#### What you need to do
What number of lines in the entries below include the string "checkbox"? Respond with that number alone.

Stored data:
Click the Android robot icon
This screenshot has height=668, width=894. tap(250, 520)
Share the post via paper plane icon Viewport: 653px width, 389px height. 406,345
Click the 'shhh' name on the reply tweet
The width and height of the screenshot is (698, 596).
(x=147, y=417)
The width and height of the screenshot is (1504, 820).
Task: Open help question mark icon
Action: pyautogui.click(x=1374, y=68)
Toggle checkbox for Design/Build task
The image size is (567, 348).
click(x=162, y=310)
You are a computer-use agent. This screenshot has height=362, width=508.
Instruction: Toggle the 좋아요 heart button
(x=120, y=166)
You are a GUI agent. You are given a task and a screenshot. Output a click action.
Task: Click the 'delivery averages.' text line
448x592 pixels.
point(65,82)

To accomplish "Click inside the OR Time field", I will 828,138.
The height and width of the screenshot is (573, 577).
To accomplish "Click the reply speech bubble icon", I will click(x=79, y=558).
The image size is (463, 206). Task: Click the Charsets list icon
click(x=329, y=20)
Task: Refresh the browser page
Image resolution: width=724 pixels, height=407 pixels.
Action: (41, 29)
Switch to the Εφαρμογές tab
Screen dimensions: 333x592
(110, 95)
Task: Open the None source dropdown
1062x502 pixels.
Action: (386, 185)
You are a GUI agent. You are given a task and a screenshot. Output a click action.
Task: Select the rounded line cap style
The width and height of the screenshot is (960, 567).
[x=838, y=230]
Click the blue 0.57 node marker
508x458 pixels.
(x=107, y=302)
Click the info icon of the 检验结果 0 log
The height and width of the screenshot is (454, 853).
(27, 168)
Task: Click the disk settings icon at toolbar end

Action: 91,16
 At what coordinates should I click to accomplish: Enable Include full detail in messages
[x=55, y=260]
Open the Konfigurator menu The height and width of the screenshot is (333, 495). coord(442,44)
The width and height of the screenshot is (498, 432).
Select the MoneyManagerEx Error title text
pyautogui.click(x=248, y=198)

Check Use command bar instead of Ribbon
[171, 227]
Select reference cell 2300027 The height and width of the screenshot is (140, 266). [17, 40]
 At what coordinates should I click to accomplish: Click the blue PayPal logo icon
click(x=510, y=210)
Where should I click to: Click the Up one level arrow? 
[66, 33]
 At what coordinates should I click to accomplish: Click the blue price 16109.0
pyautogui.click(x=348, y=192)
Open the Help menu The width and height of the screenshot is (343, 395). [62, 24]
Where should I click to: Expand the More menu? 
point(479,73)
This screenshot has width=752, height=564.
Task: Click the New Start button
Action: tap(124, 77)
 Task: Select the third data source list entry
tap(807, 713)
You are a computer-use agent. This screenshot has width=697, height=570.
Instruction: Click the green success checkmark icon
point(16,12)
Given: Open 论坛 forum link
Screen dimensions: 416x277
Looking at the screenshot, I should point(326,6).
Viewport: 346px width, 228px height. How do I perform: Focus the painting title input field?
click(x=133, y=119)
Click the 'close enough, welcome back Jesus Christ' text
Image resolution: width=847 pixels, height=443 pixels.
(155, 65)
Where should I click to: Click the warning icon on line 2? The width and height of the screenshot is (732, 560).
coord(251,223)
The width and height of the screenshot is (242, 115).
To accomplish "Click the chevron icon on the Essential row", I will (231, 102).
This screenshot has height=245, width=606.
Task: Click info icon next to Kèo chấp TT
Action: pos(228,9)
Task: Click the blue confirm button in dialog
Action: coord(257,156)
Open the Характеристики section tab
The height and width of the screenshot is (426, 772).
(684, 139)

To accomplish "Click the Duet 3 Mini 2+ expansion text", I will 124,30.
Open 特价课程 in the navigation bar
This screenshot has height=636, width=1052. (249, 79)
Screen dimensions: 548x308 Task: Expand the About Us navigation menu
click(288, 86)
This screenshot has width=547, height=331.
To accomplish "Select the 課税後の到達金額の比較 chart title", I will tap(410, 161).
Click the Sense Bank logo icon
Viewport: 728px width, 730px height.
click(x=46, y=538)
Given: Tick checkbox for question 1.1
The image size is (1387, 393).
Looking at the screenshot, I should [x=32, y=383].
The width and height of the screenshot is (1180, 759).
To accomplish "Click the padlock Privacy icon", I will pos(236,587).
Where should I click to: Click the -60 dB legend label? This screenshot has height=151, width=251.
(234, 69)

#### Answer space
2